Wednesday, July 18, 2018

It's hard to write about this but it's basically all I write about.

I’ve written about this before, in poems and essays and letters, and even an occasional paper several years ago, but the past few months brought me back to this topic.  Again.  Again again.
I’m back in it so I felt the need to send this letter from the trenches, I guess.  Actually not in the trenches, having just escaped.  I’m kind of catching my breath on a pile of dirt from which I can see something besides darkness.  I refuse to use a war metaphor for this.  I’m still searching for the right metaphor for this.

When I write about my depression, it’s always somewhat from a distance, because I don’t write when I’m depressed.  Well, I do write, of course, but it’s not very coherent— I feel like my mind is trying so hard not to implode and let the dark rush in that I don’t have time for stuff like legible handwriting or complete sentences.    

And, obviously,  I’m a very high functioning mentally ill person.  So people sometimes are surprised to hear that I have been hospitalized for my depression, that it started when I was a teenager, and that I consider it an integral part of who I am.  It’s a chronic disease that I’ve had all my life and will have until I die.  (Unless someone finds a cure!)
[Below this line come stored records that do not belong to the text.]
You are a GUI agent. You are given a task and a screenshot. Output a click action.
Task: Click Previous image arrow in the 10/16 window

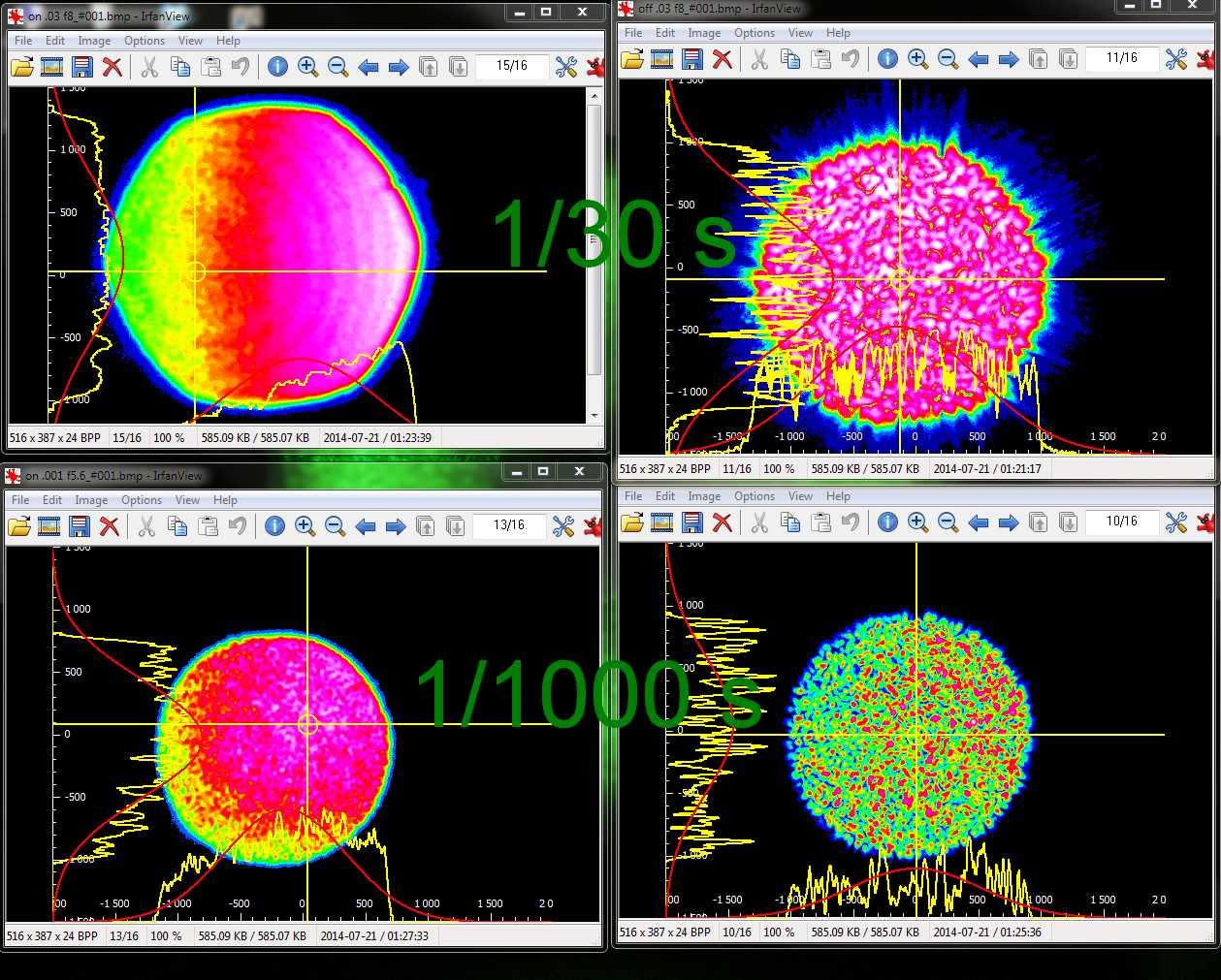pos(978,522)
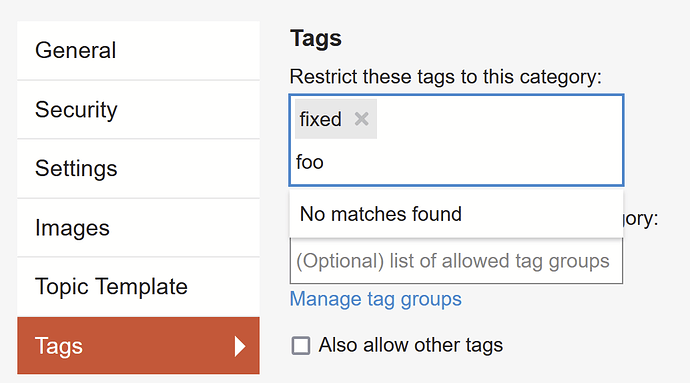Enable the "Also allow other tags" checkbox
This screenshot has height=383, width=690.
tap(301, 346)
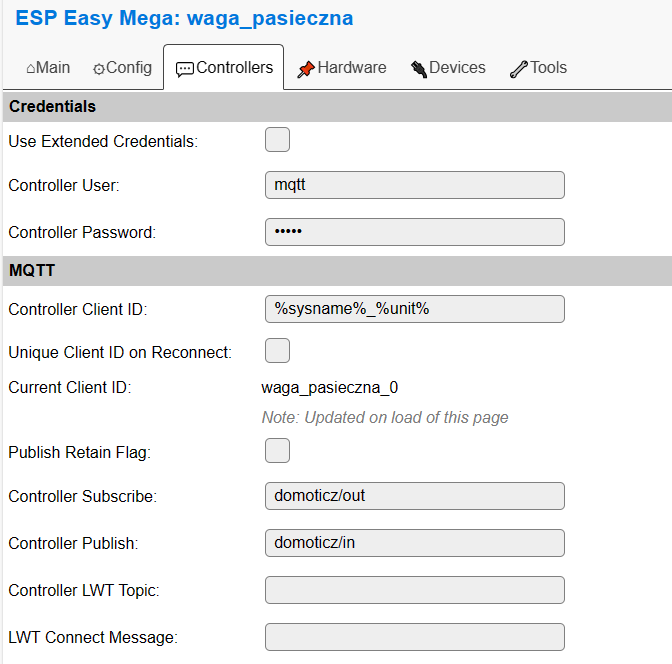
Task: Go to the Hardware tab
Action: (342, 68)
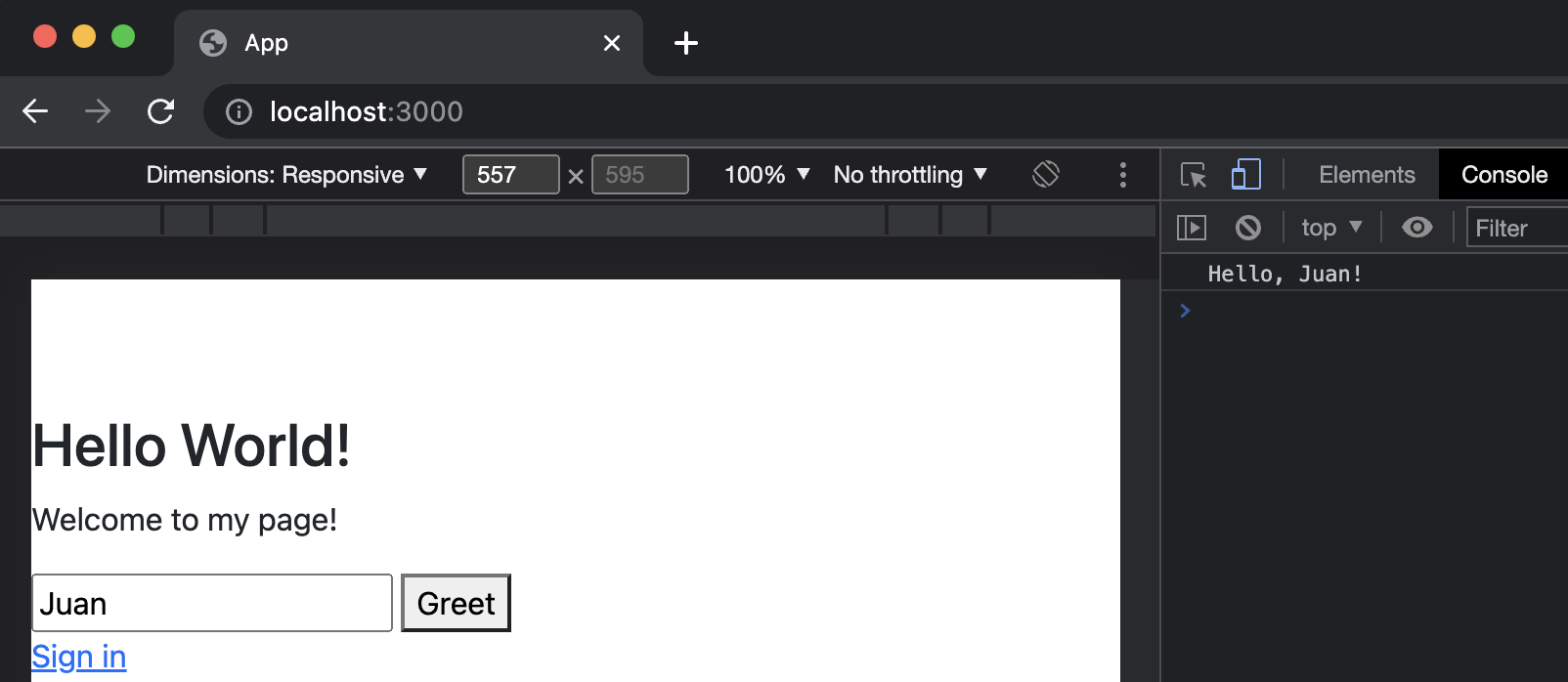This screenshot has height=682, width=1568.
Task: Reload the localhost page
Action: click(x=160, y=111)

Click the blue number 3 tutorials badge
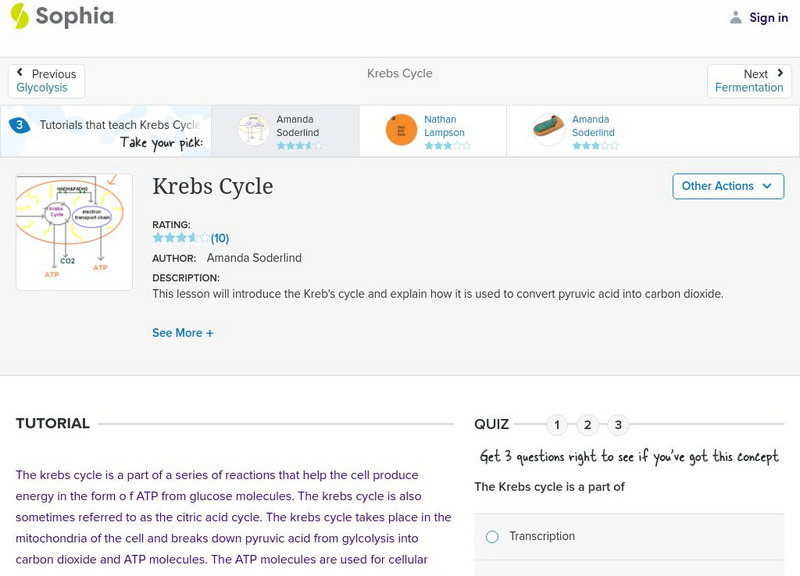pos(18,126)
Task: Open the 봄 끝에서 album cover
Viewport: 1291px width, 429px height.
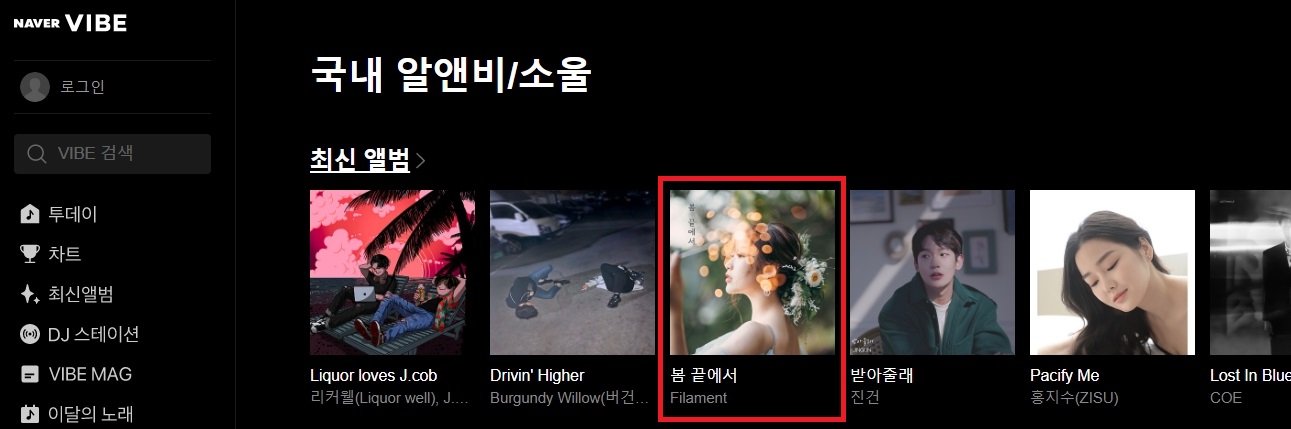Action: (752, 272)
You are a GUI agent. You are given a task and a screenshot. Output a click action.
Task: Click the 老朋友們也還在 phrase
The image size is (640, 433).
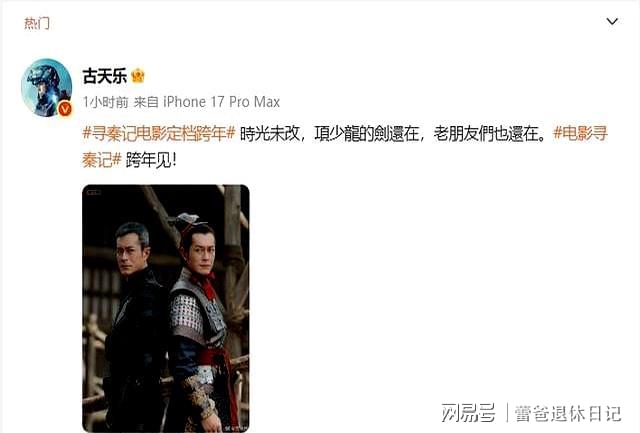[x=484, y=133]
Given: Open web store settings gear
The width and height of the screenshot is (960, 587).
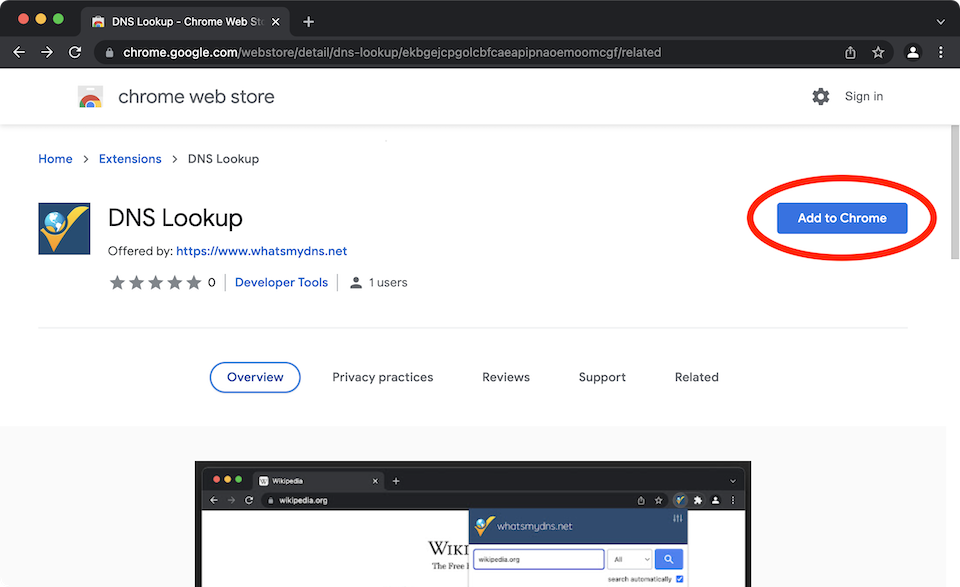Looking at the screenshot, I should [x=821, y=97].
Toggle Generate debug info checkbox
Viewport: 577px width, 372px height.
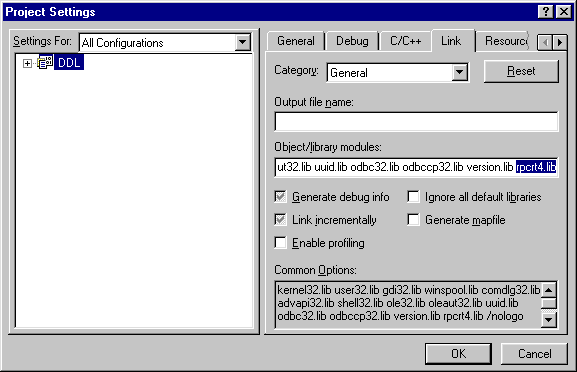point(280,197)

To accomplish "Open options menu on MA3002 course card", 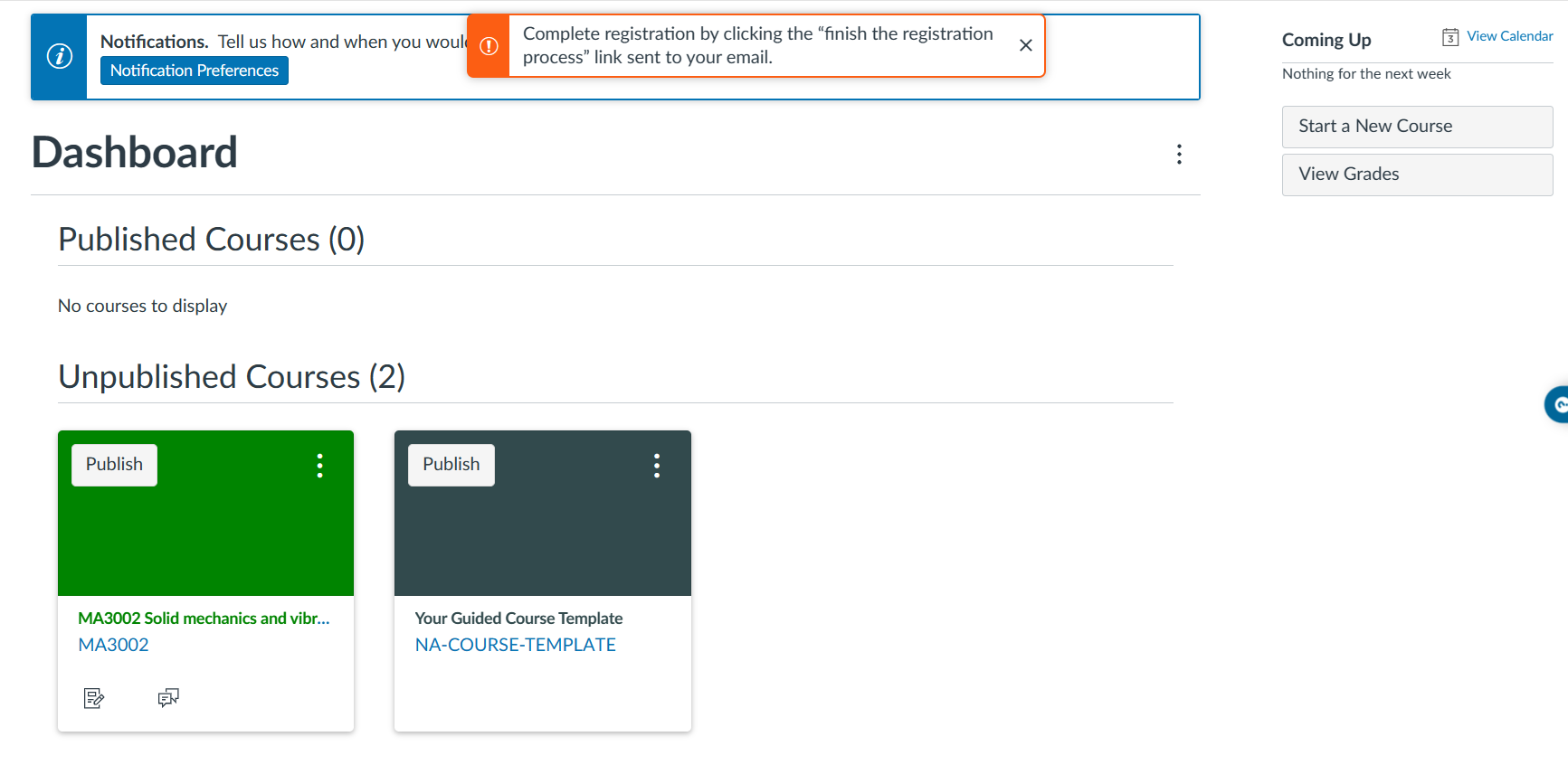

I’m not depressed now and I don’t want you to feel sorry for me.  But I realize that people like me who have been given so many gifts in life have a responsibility to speak up and tell the story.  Not the story of my depression — that would be pretty boring and depressing — but the other story, about my wonderful life.  I have a job that I love and I’m passionate about, two amazing kids, great husband, family and friends and the financial resources to sit around writing essays like this.  People with mental illnesses are all around us, looking fine and fighting such a hard battle.  Maybe you are a person with a mental illness, or maybe you know someone who has one.  It’s easy for me to be open about this and have a good attitude because I have all kinds of support — tenure, health care and medicine and all kinds of other things that a white woman my age with a college education in America gets to have.  I need to write this because here I am — a happy sad crazy girl woman who loves life today, and is so grateful for it, but knows that at any time this happiness could go away and I will just have to slog through it and try to not be depressed.  Now, when I have the energy to write and think clearly I feel like I need to say this to the world:  hold each others’ hands.  Listen to each others’ stories.  Be warriors for kindness and peace.  It isn’t just about mental illness, although that’s the topic that I have special knowledge of.  It’s about really looking at the people around you with soft eyes and trying to make things better because we all are fighting the same hard war, just different battles with different names.

I do feel as I always have, that when I communicate (in any way), I’m somewhere else and I’m sending dispatches from that place.  The place is usually pretty ok.  It’s better than a demilitarized zone.  I’ve returned home again.   For now.  So I guess it the war metaphor wasn’t too bad — or at least it’s somewhat better than the snake metaphor I came up with when I wrote about this topic five years ago.  And I still have hope — that even though I will face depression again, I might come up with an even better metaphor - and essay — out of that.